DOCUMENT EXCERPT ▸
========
I want to use DESeq2 dispersion results to model random variables that are distributed according to negative binomial. According to the DESeq2 paper, in page 2
Within-group variability, i.e., the variability between replicates,
is modeled by the dispersion parameter αi, which
describes the variance of counts via Var K_ij = μ_ij + α_i μ^2_ij.
Which suggests that the Negative Binomial parameterization, r = 1/α. Please let me know if my understanding about this is correct or not.
Okay, so I found the source of confusion, the reciprocal of r is called \alpha.
So DESeq2 reports this \alpha. I guess zero dispersion suggests that variance and mean are same that is \mu = \sigma^2. So it is no longer a negative binomial distribution. A possible hack I can think of is putting a very small value to navigate divide by zero overflow. Please suggest if there is a better way.
========
RECORDED INFORMATION ▸
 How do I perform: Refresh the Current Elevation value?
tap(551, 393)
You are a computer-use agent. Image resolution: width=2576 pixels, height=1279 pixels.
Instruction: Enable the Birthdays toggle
========
Carry on the forum post about DESeq2 dispersion and the negative binomial distribution from the point where it stops.

The variance can then be written m + m2/r. Some authors prefer to set α = 1/r, and express the variance as m + α m2. In this context, and depending on the author, either the parameter r or its reciprocal α is referred to as the “dispersion parameter”, “shape parameter” or “clustering coefficient”,[5] or the “heterogeneity”[4] or “aggregation” parameter.[6] The term “aggregation” is particularly used in ecology when describing counts of individual organisms. Decrease of the aggregation parameter r towards zero corresponds to increasing aggregation of the organisms; increase of r towards infinity corresponds to absence of aggregation, as can be described by Poisson regression.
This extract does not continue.